▶ _Extract_
↓

A pelican in the bay (Photo and caption credit: Sue's blog)

A pelican in the bay (Photo and caption credit: Sue’s blog)

Seabirds fishing in the shallow waves (Photo and caption credit: Sue's blog)

Seabirds fishing in the shallow waves (Photo and caption credit: Sue’s blog)

The town is very small, there about 40 houses, a general shop, four restaurants and a small church.

View of the town from Las Aloas Hotel

View of the town from Las Aloas Hotel

Another view of the town in La Gramite

Another view of the town in La Gramita

The industry here is fishing. A number of boats are pulled up on the sand, as there is no wharf. A few boats come in and out. The fishermen row the boats in until they are close to shore, then they haul them up onto the beach. The birds all hover around expectantly, and the dogs lurk around when any new boat comes in.

Fishing boats in La Gramite

Fishing boats in La Gramita

Fishermen bringing in the boat in La Gramite

Fishermen bringing in the boat in La Gramita

Fishing boats on their way into shore

Fishing boats on their way into shore (Photo and caption credit: Sue’s blog)

Fresh fish for lunch arriving

Fresh fish for lunch arriving (Photo and caption credit: Sue’s blog)

As Jackie is leaving in a few days, this is the last rest day she will be around for so we checked out the restaurant options for dinner. One place looks a better option than the others (one of them we discounted as an option as the lady told us there is no menu), and Jackie who speaks a bit of Spanish checked that the one we were interested in is open tonight, which they say they are.

As predicted there are no cash flow machines in town, and none of the restaurants take credit cards or American dollars – the ‘restaurants’ consist of a few plastic chairs and tables, on cracked concrete floors. Thankfully one of the other riders Rolf has offered to lend me money so I will be able to eat tonight 😀

While we were walking around the town we went past one shack, and 5 gorgeous little puppies, about 4-5 weeks old, came running out. They were delighted to see us and wanted to come with us. They looked quite well cared for, but they must have been bored as their mum was out an about – probably at the shore watching the incoming boats with hopeful interest. We ended up having to lure them back to the shack, push them inside, and run flat out to the corner and hide until they lost interest to get away from them.

Local residents just chilling in La Gramite

Local residents just chilling in La Gramita

Could this be a cousin of BenBen's? Looks like he is loathe to bathe too

Could this be a cousin of BenBen’s? Looks like he is loathe to bathe too

Before leaving the hotel I had put on swimming shorts and a top, and on the way back we stopped for a swim. The water was cold to get into, but once you were in it was ok. The waves were quite strong, and a couple of times I got spun around and around by them. However, as I do not know this beach I made sure I did not go out past where the water was over my head.

After we got back to the hotel Jackie found out that the owner was happy to change American dollars at a reasonable exchange rate. Yay I have money again! In Pacasmayo when I used the cash machine I did not notice the bit where I had to opt out of getting American dollars and pick soles, so I had a reasonable amount of American money.

I spent a bit of time with the usual repacking. I am going to trial only having one pannier, and having it behind my seat instead of two panniers one on each side. With the headwind we are having, and expect to have for weeks, anything that cuts down the wind resistance will be a bonus. However to do this I have to decide what is in and what is out, as currently both panniers are full. This takes quite a while, but eventually I get everything into one pannier.

↑

▶ _Short task 1_
In the travel diary, why are the fishing boats pulled up on the sand?
▶ _Short task 2_
Write the next part of the travel diary, picking up right after its last sentence.
The listing that comes next has nothing to do with the travel diary.

▶ _Data provided_
↓

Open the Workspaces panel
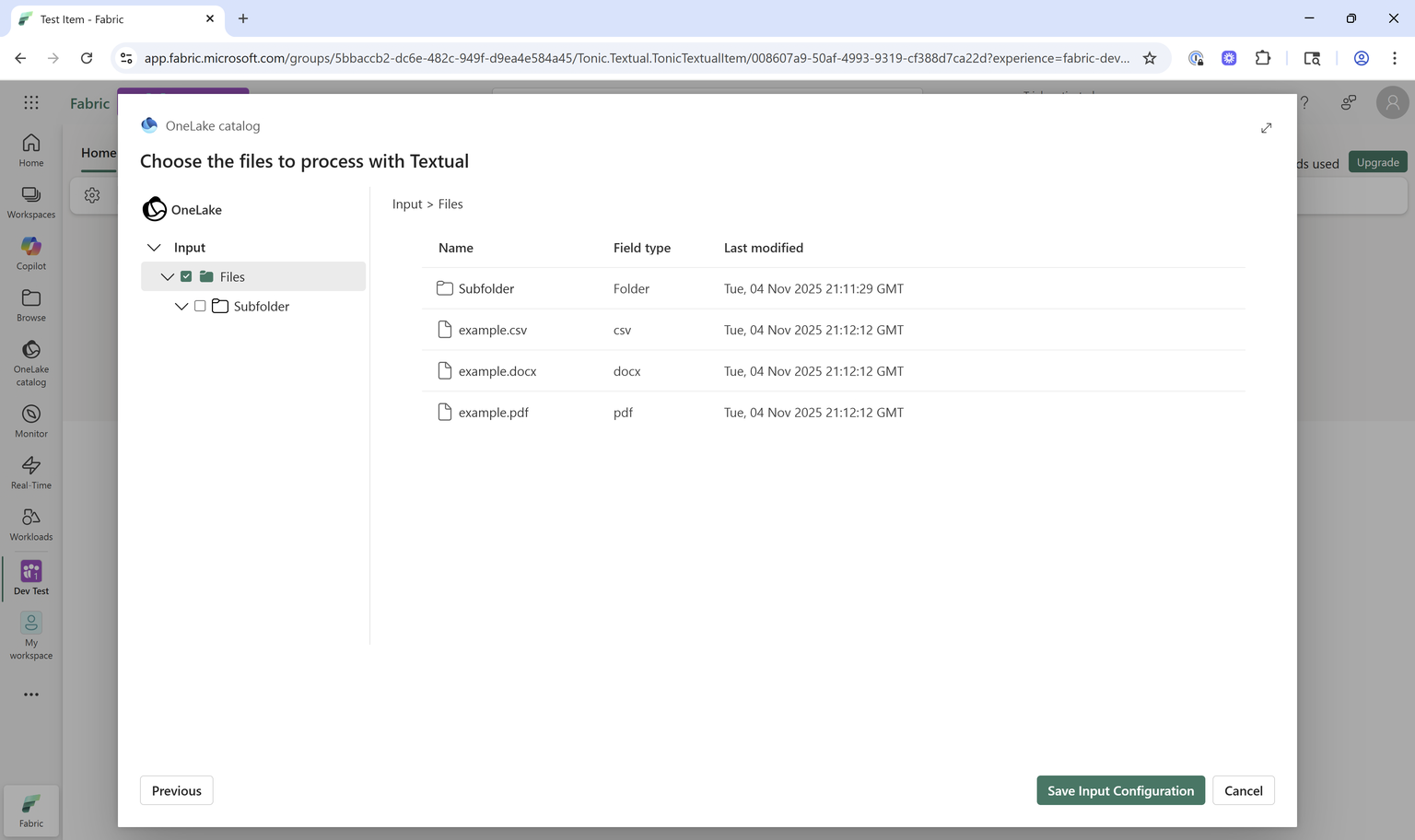The image size is (1415, 840). point(30,197)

↑

▶ _Expected answer 1_
Because there is no wharf.

▶ _Expected answer 2_
The next problem I have is to fit the stuff that did not make the cut into the one pannier into one of my two bags. My permanent bag has lots of room but, I can only access it on rest days. My daily bag is so full it is a 5 minute struggle everyday to close it!

After this we set off into town for dinner. We got to the restaurant that had confirmed it was open till 8pm and it was just closing! Two of the other restaurants were also closing or closed. We couldn’t go back to our hotel for dinner as we had to notify them if we were eating there at lunchtime.

The lady who had the restaurant that had no menu was standing at her doorway smiling at us, making “come in” gestures, so in we went. There was still no menu so we confirmed we were happy to have what she was serving – the only other option being having nothing to eat.

It turned out to be one of the best fish meals we have had. The fish was really fresh and even the rice had a nice flavour. Also she must have missed out on the price fixing memo that the rest of the town and restaurants have been following, as it is less than half the price of the other places, and the beer instead of being $10, soles is $2. Also she was delighted to have us.

The whole time we were eating, a local dog was sitting to one side unobtrusively, watching hopefully. At the end of the meal I went to give him a piece of fish. As my hand went out from under the table a previously unnoticed cat reached up and gently but firmly removed the fish from my hand. This was watched with a resigned look by the dog. I did manage to break off another piece and throw it to him clear enough from the cat. We left a reasonable tip and happily headed off.

Walking back along the beach we were so pleased we had bought our headlights as there were crabs galore scuttling around everywhere. We had to walk carefully so as not to step on them. A few rear up and challenged us but mostly they quickly scurried away.

Crabs on the rocks at La Gramite

Crabs on the rocks at La Gramita

Categories: Peru, South American Epic | Tags: , , , , , , , , , , , , , | 1 Comment

Day 54/164: Guadalupito to La Gramita – 113km

1,100 meters up – 1,100 meters down

The roadworks went on for most of the night. The next day the stretch of road outside was three-quarters finished. Even though this is only the third day of riding I am really pleased that we have a rest day tomorrow.

The scenery is pretty much identical from yesterday: desert, hills, sand, wind, and once the cloud cover goes at 11:30am it is hot. Stark, but in a way it is strangely beautiful first thing in the morning, with fresh legs, and before the wind picks up and sun hits.

Dirt track to avoid a narrow tunnel (Photo credit: Sue's blog)

Dirt track to avoid a narrow tunnel (Photo credit: Sue’s blog)

Once again there is a separate highway for much of the morning that we can ride on, which keeps us away from the traffic. We were told at the rider’s meeting last night that the place we are staying at is very quiet.

The lunch bus

The lunch bus (Photo credit: Sue’s blog)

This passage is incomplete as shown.